- REQUIREMENTS
- 1) Answer these questions about the thread on Basenji puppies, one answer per line, marked to match:
(a) How old are the puppies, according to the thread's title?
(b) Which dog does one reply call a "very proud mum"?
(c) What weight range are the puppies all in now?
- 2) Can you sum up the thread on Basenji puppies in two sentences?
- 3) Do these statements agree with the thread on Basenji puppies? Answer yes or no for each, marked to match, and quote the words from the thread that decide it.
(a) All four puppies weighed the same at birth.
(b) One reply says the pups look like sable rough collie pups.
(c) The puppies are described as having poor appetites.

- ARTICLE

——

# Basenji puppies now 10 days old



## basi (Nov 9, 2007)

Can't believe they are 10 days old already


----------



## dexter (Nov 29, 2008)

awwwwww they look like sable rough collie pups.


----------



## Jess2308 (May 12, 2009)

Wow, they have got huge! Lovely, healthy pups and look at Belle, very proud mum


----------



## dexter (Nov 29, 2008)

they look fat and contented lol......


----------



## basi (Nov 9, 2007)

They have very healthy appetites that's for sure lol


----------



## momentofmadness (Jul 19, 2008)

Lovely babies and lovely colour..


----------



## dexter (Nov 29, 2008)

basi said:


> They have very healthy appetites that's for sure lol


whats the average weight when they are born?


----------



## basi (Nov 9, 2007)

dexter said:


> whats the average weight when they are born?


With this litter I had 3 that weighed 230g and 1 weighing 220g. Now they are all between 490-510g.


----------



## dexter (Nov 29, 2008)

porkies. i can almost smell , and hear them breathing from your photos lol


----------



## Starlite (Sep 9, 2009)

They all look so content, i wanna snuggle in lol!


----------



## Colette (Jan 2, 2010)

Wow they are beautiful - I love their little ears!! :thumbup:


----------



## Rache (Jul 24, 2010)

Beautiful puppies. 

CONGRATS x


----------



## Poppy09 (Feb 22, 2009)

Oh my goodness!! I love these dogs - the pups look sooo sweet and Mum is gorgeous too!!


----------



## Ducky (Nov 23, 2008)

:001_wub::001_wub::001_wub::001_wub:


----------



## kaz_f (Mar 8, 2009)

OMG they're beautiful! Really want one!


----------

——

- RECORDS
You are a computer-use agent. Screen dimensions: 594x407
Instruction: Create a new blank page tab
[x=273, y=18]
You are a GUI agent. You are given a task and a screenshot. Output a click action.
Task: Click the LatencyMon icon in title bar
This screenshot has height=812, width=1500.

——

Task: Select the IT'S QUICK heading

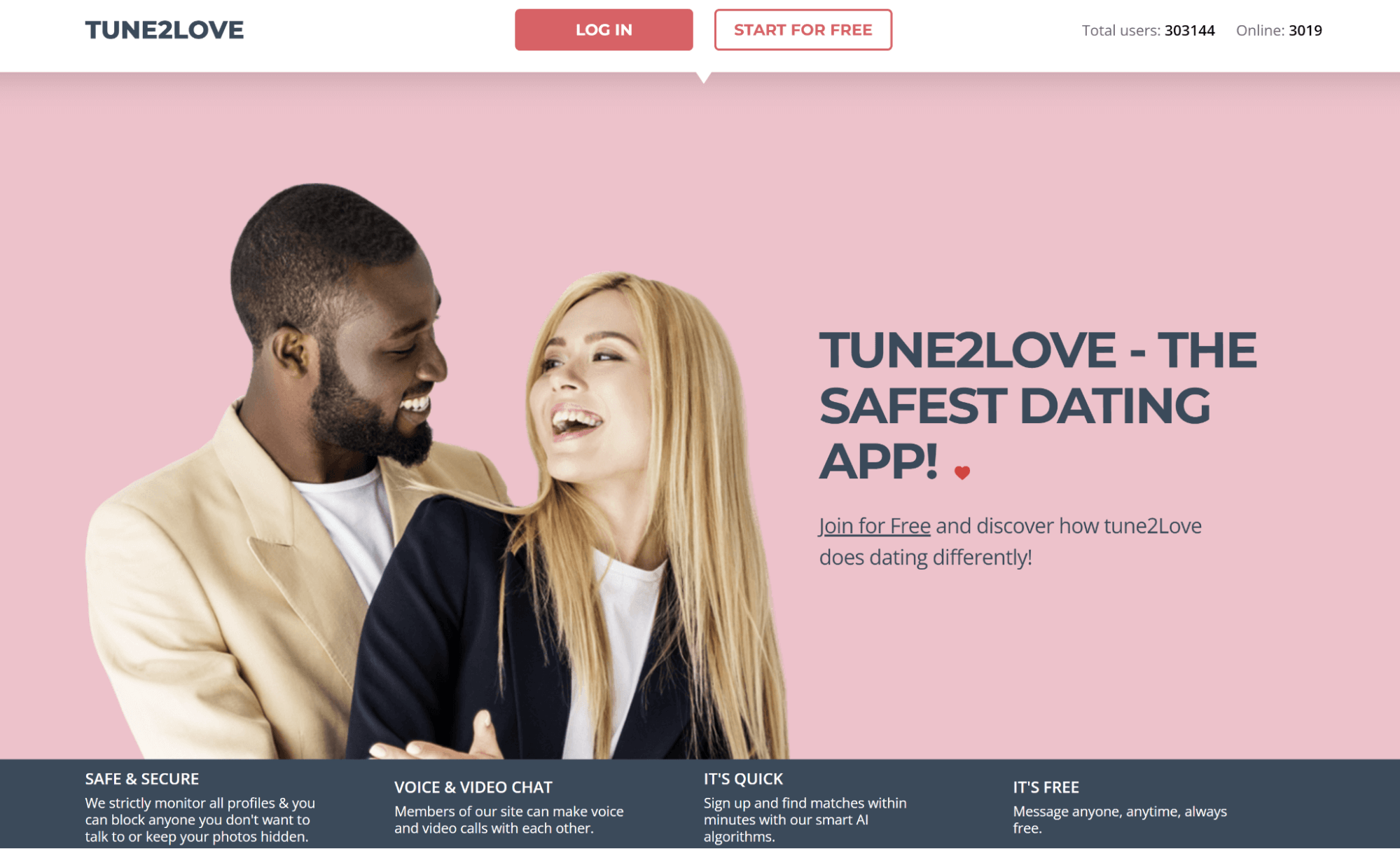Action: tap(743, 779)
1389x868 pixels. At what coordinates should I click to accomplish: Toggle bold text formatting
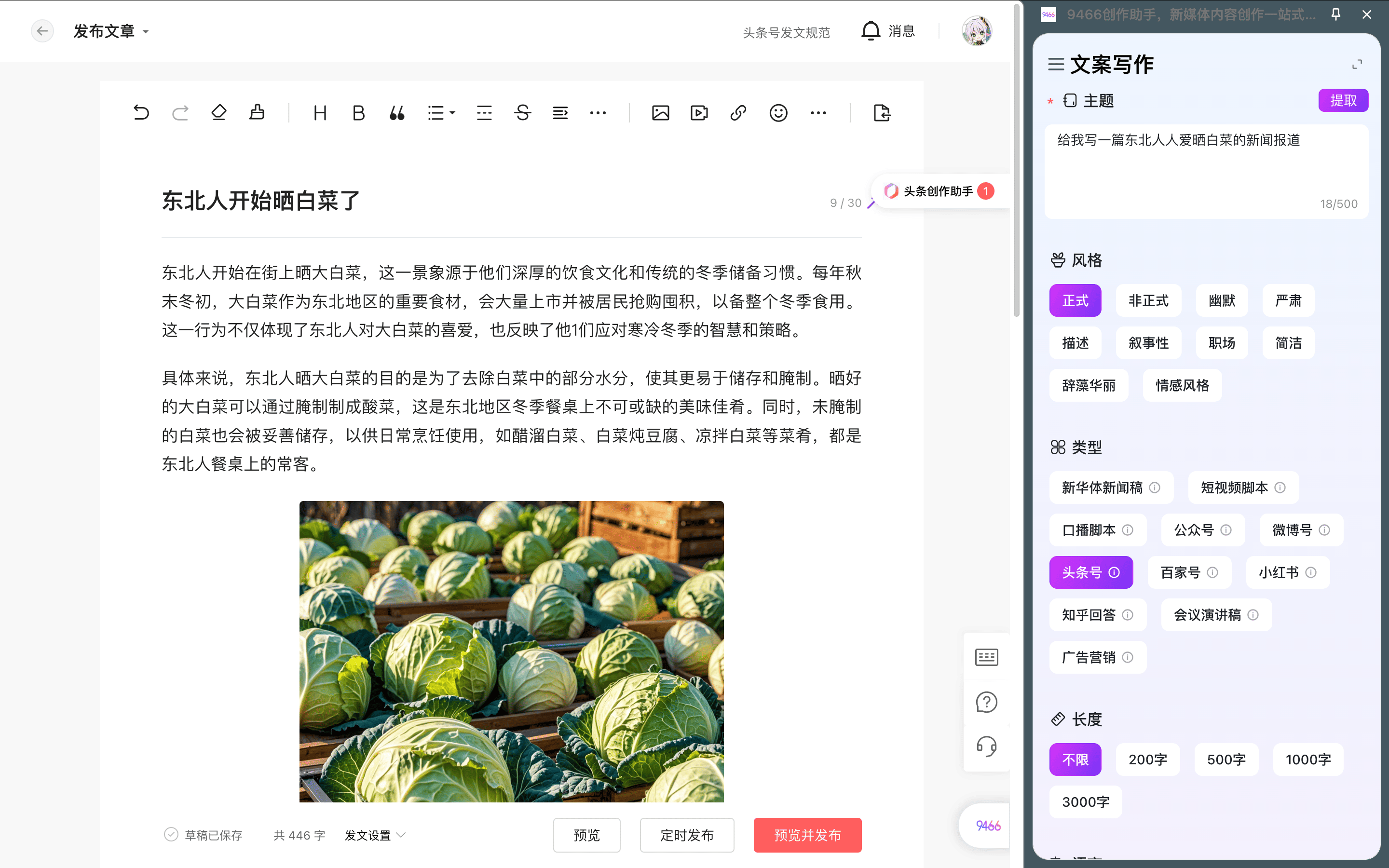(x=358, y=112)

——

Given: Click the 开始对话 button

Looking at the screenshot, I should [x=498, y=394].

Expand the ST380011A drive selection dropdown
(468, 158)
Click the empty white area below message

——

- SOLVED TASKS
- 1)
(a) 10 days old.
(b) Belle.
(c) Between 490 and 510g.

- 2) The thread shows Basenji puppies at 10 days old, and replies call them lovely, healthy and content. Asked about birth weights, basi says three pups weighed 230g and one weighed 220g, and that all are now between 490 and 510g.

- 3)
(a) No: "With this litter I had 3 that weighed 230g and 1 weighing 220g."
(b) Yes: "they look like sable rough collie pups."
(c) No: "They have very healthy appetites that's for sure lol"